__Work instruction__:
Only the lines that hold "Policy" should be in the answer, each copied from the data below.
-- Opening Marker --
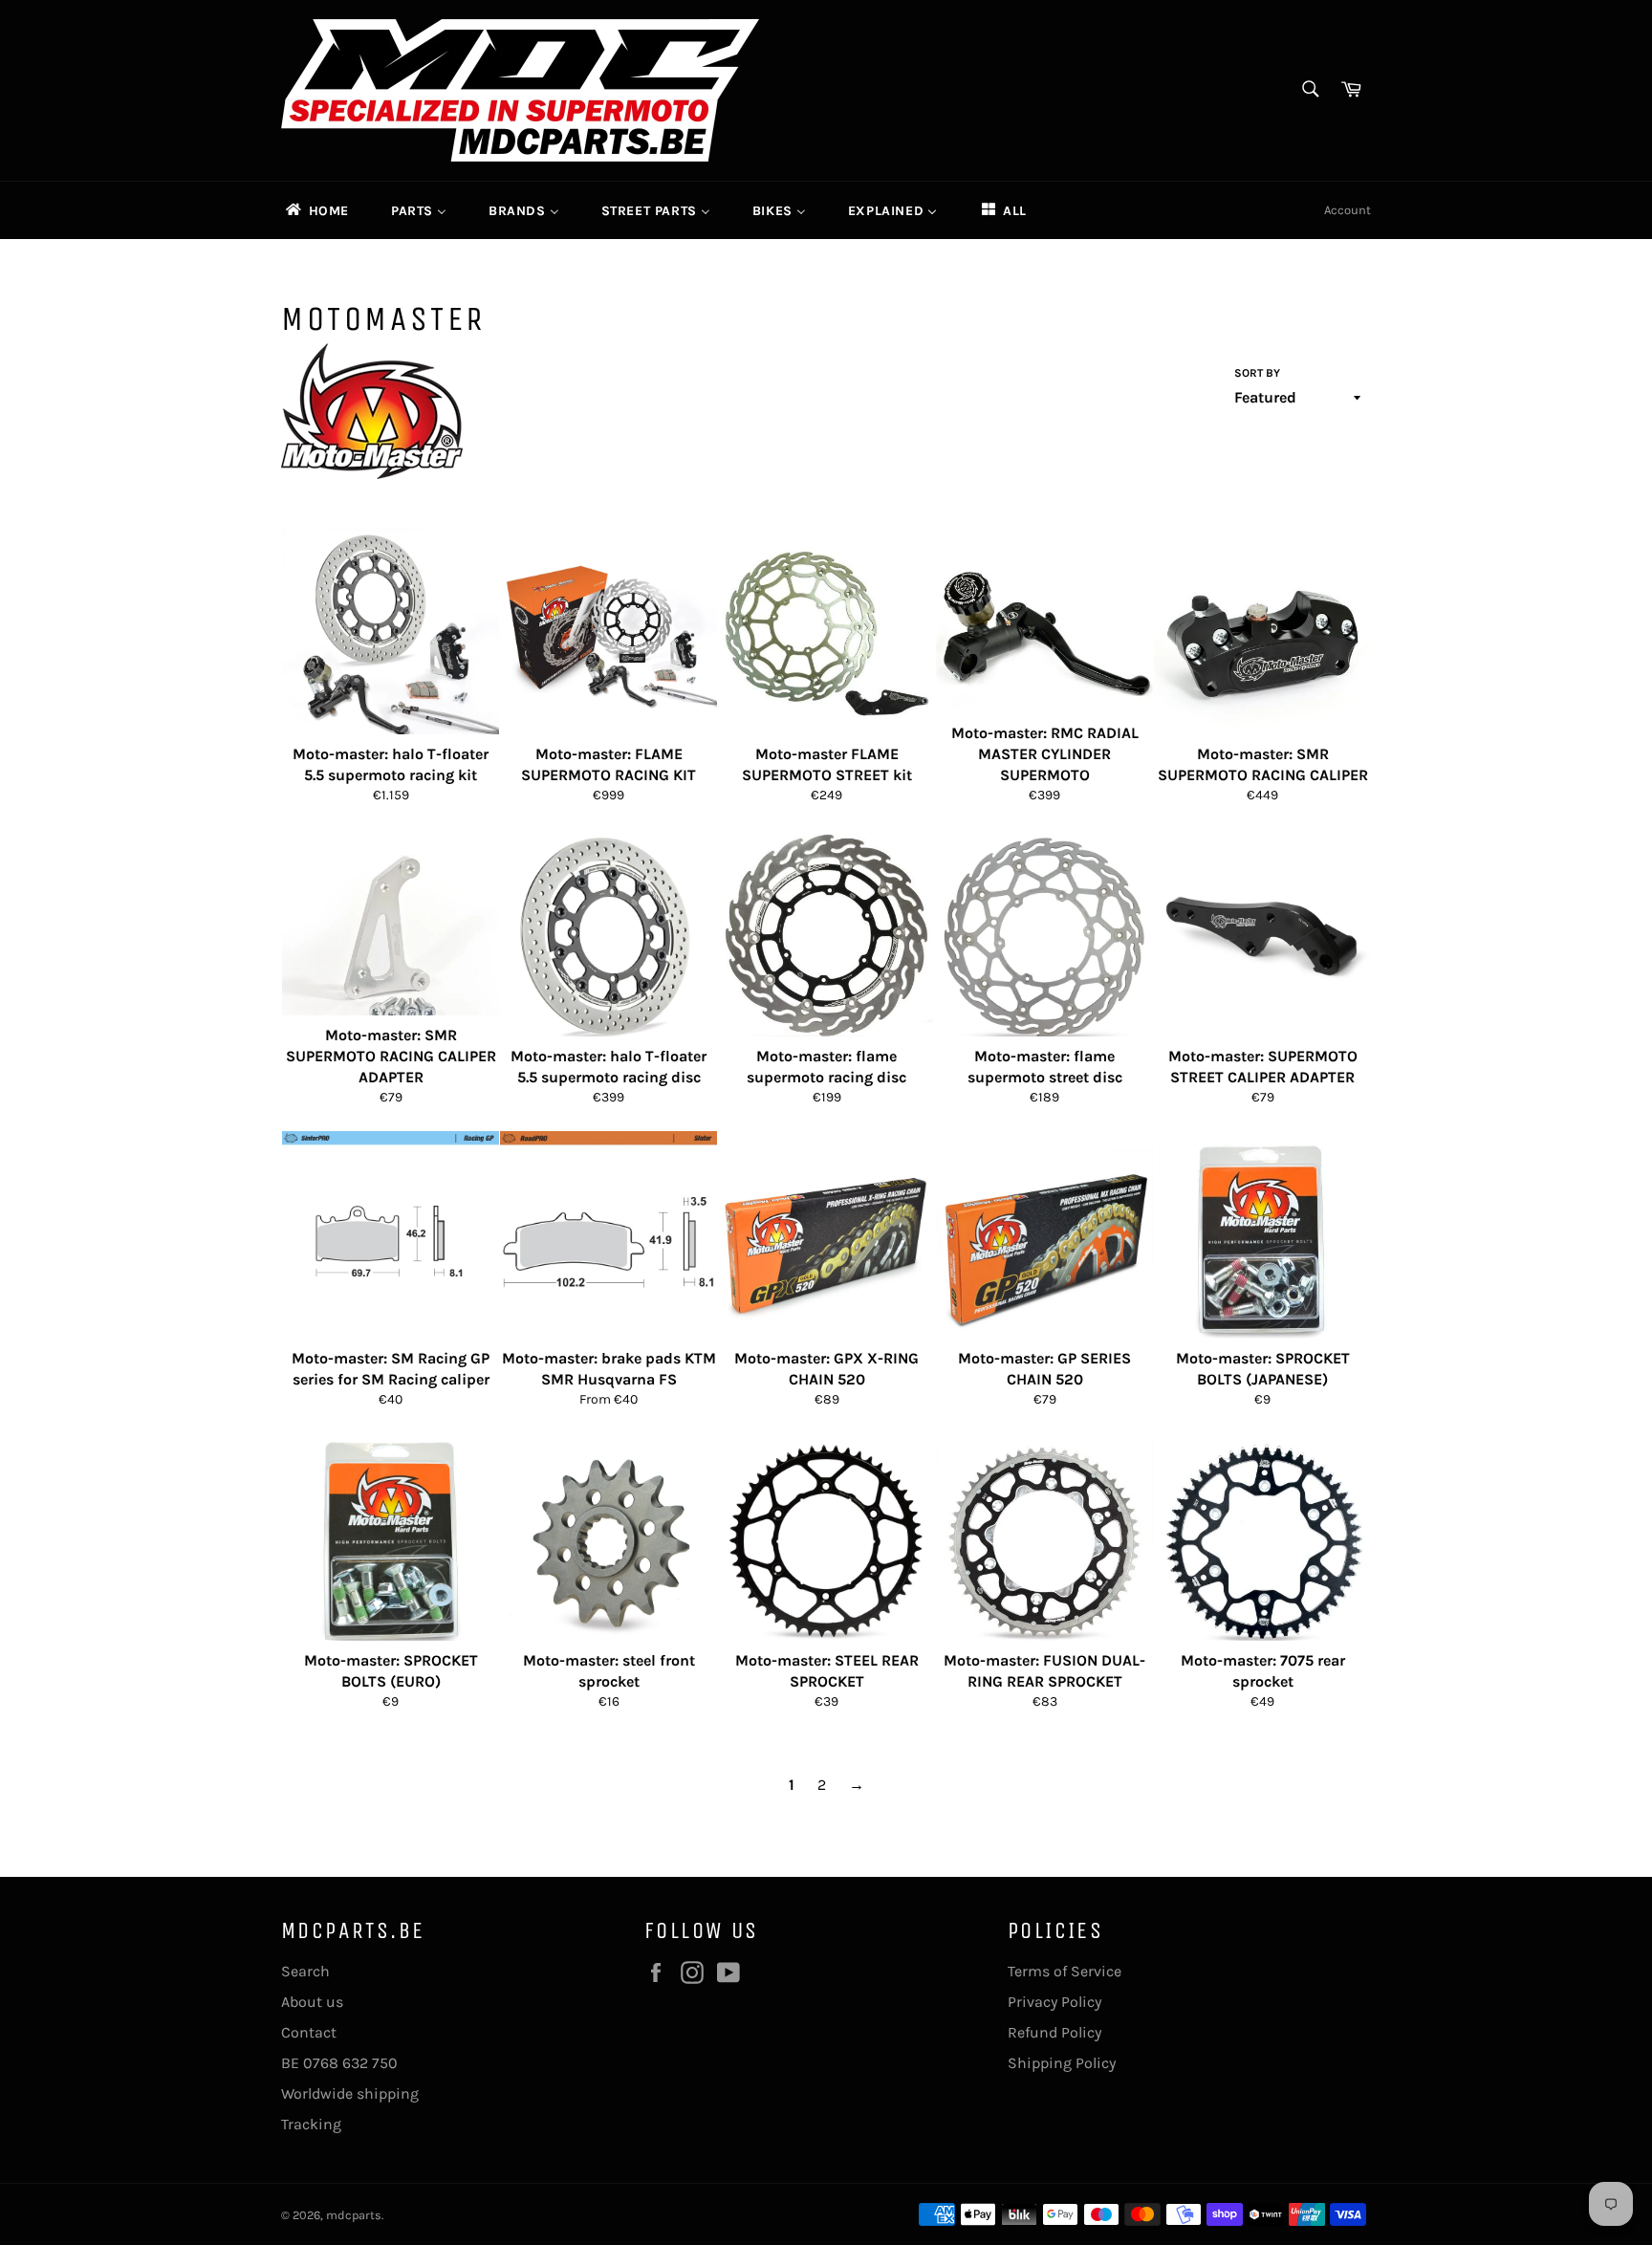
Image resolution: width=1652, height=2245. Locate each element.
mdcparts (353, 2215)
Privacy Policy (1054, 2002)
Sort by (1257, 373)
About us (312, 2002)
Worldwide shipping (350, 2093)
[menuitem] (316, 210)
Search (305, 1971)
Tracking (311, 2124)
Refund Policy (1054, 2032)
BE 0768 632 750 (339, 2063)
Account (1347, 210)
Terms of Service (1064, 1971)
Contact (309, 2032)
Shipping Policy (1062, 2063)
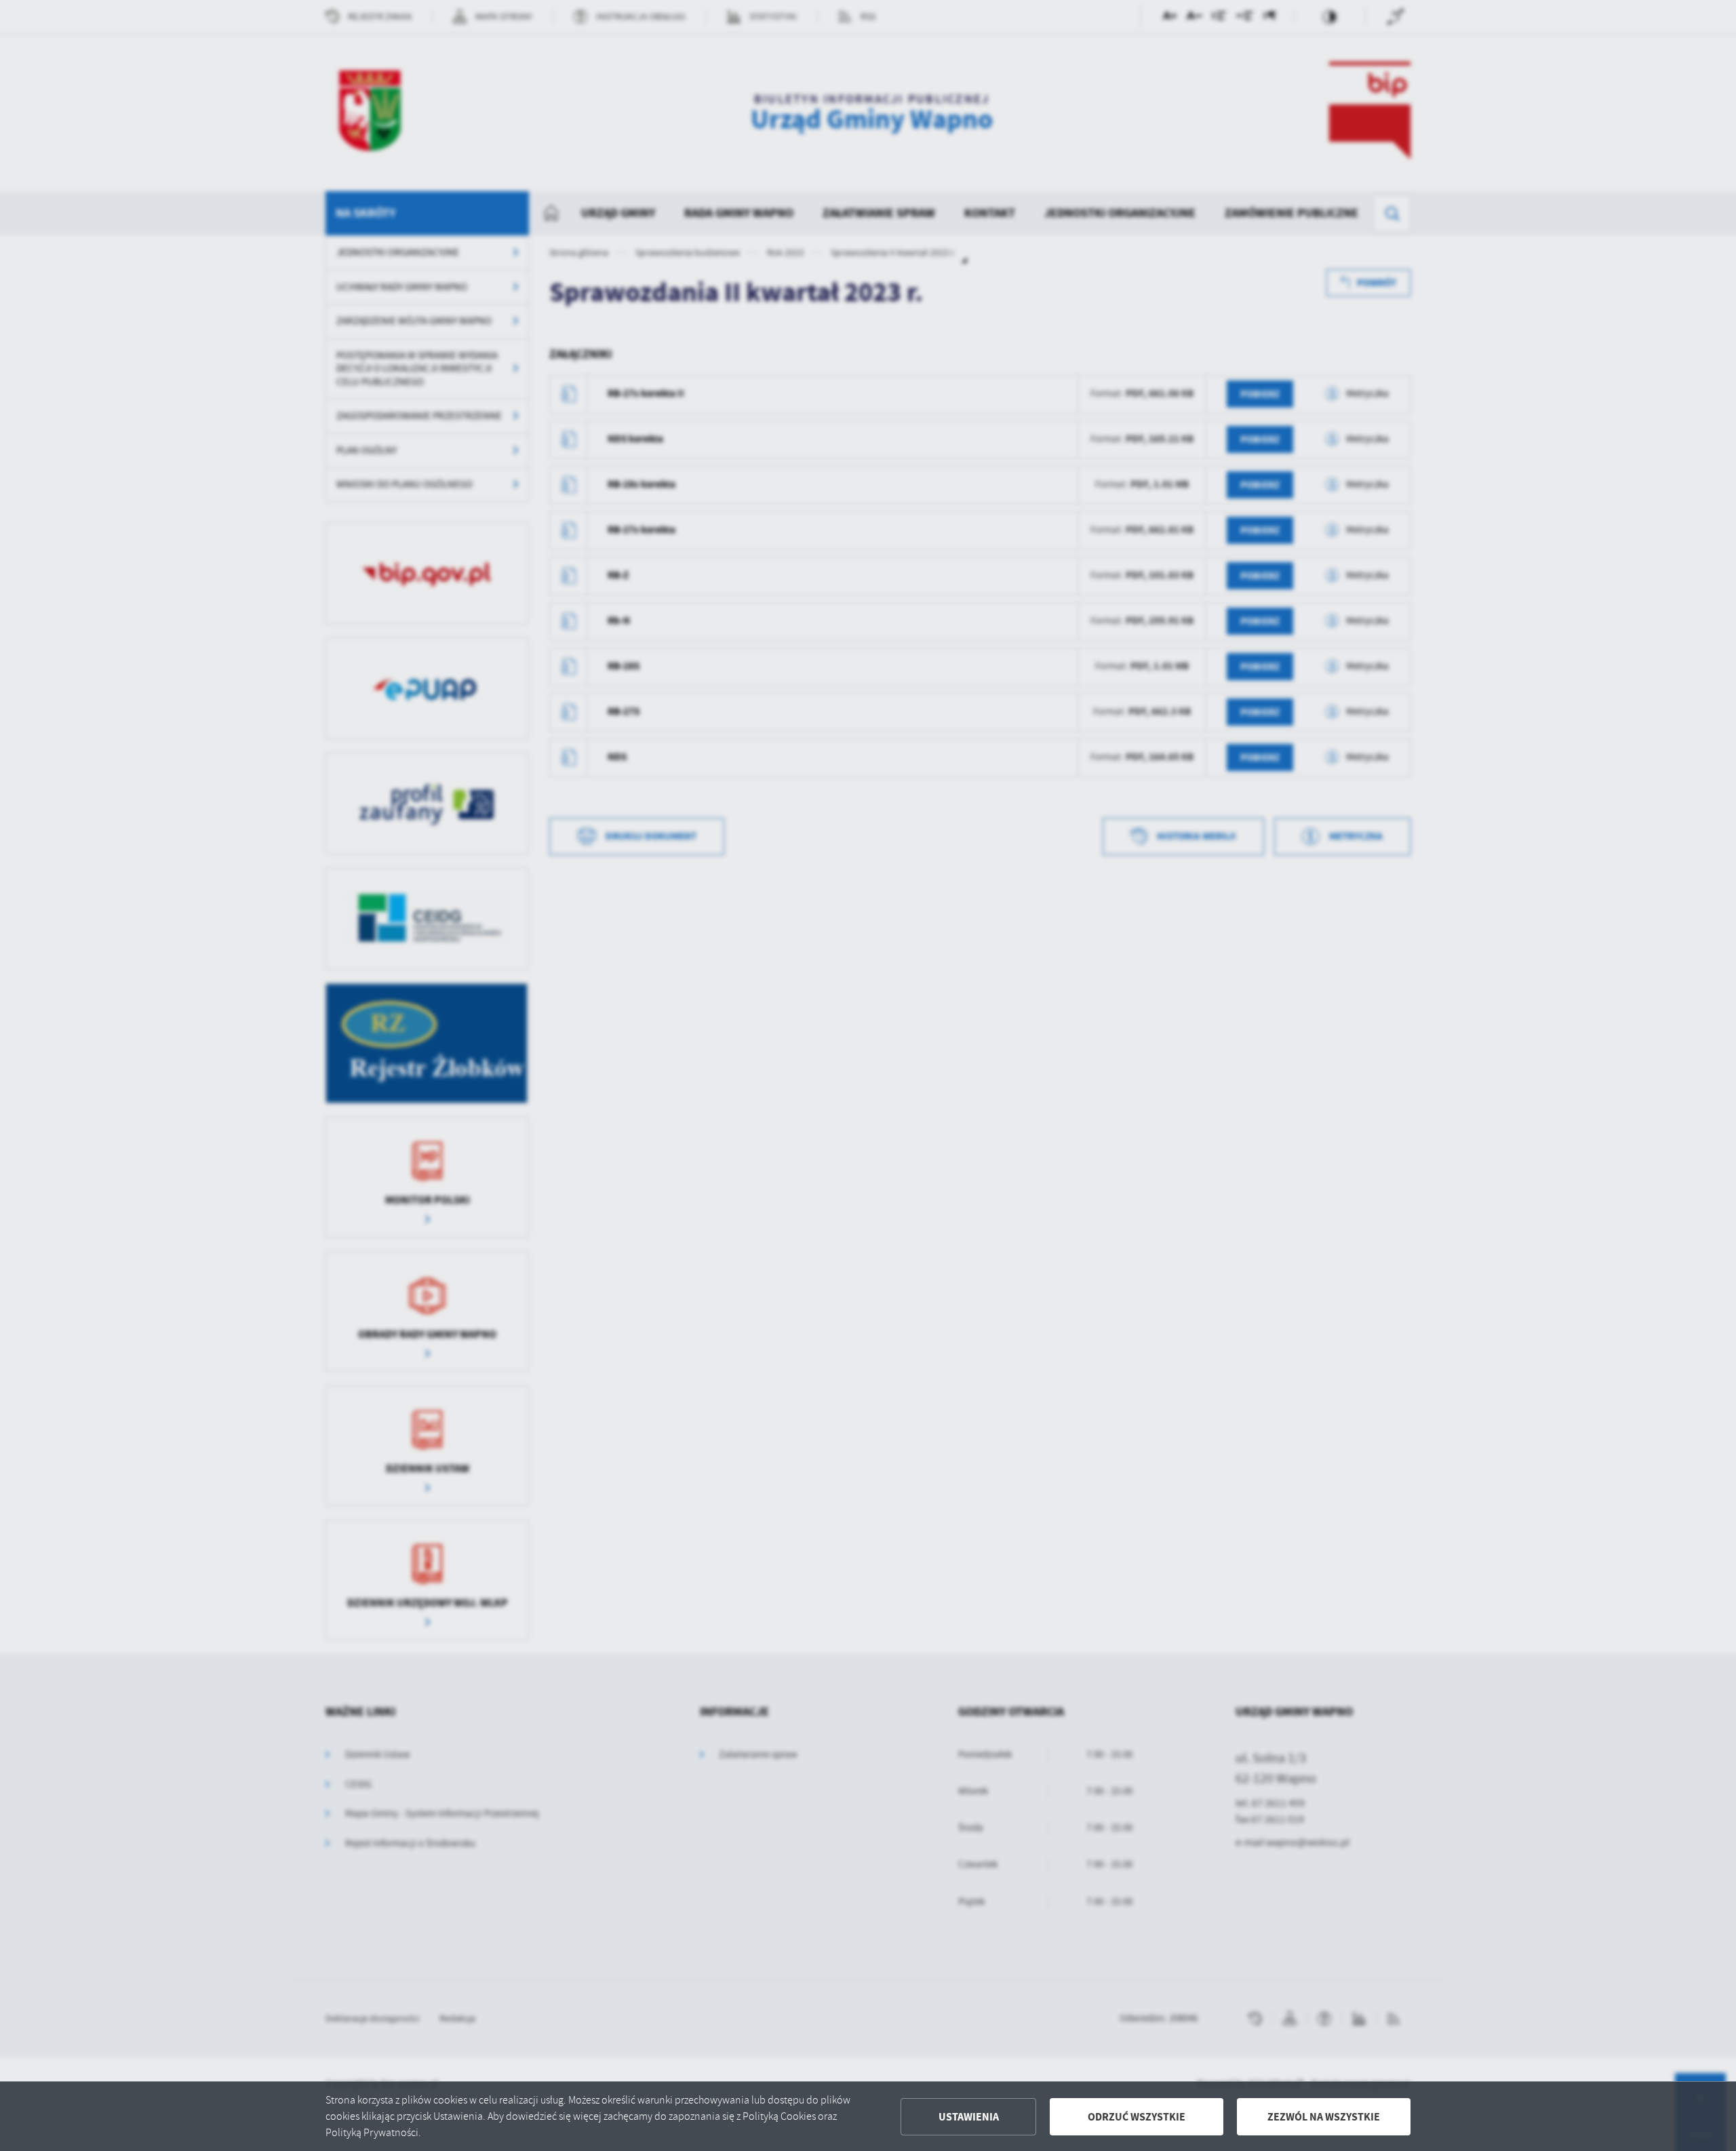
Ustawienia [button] (969, 2117)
-- Closing Marker --
__Answer for this exercise__:
Privacy Policy (1054, 2002)
Refund Policy (1054, 2032)
Shipping Policy (1062, 2063)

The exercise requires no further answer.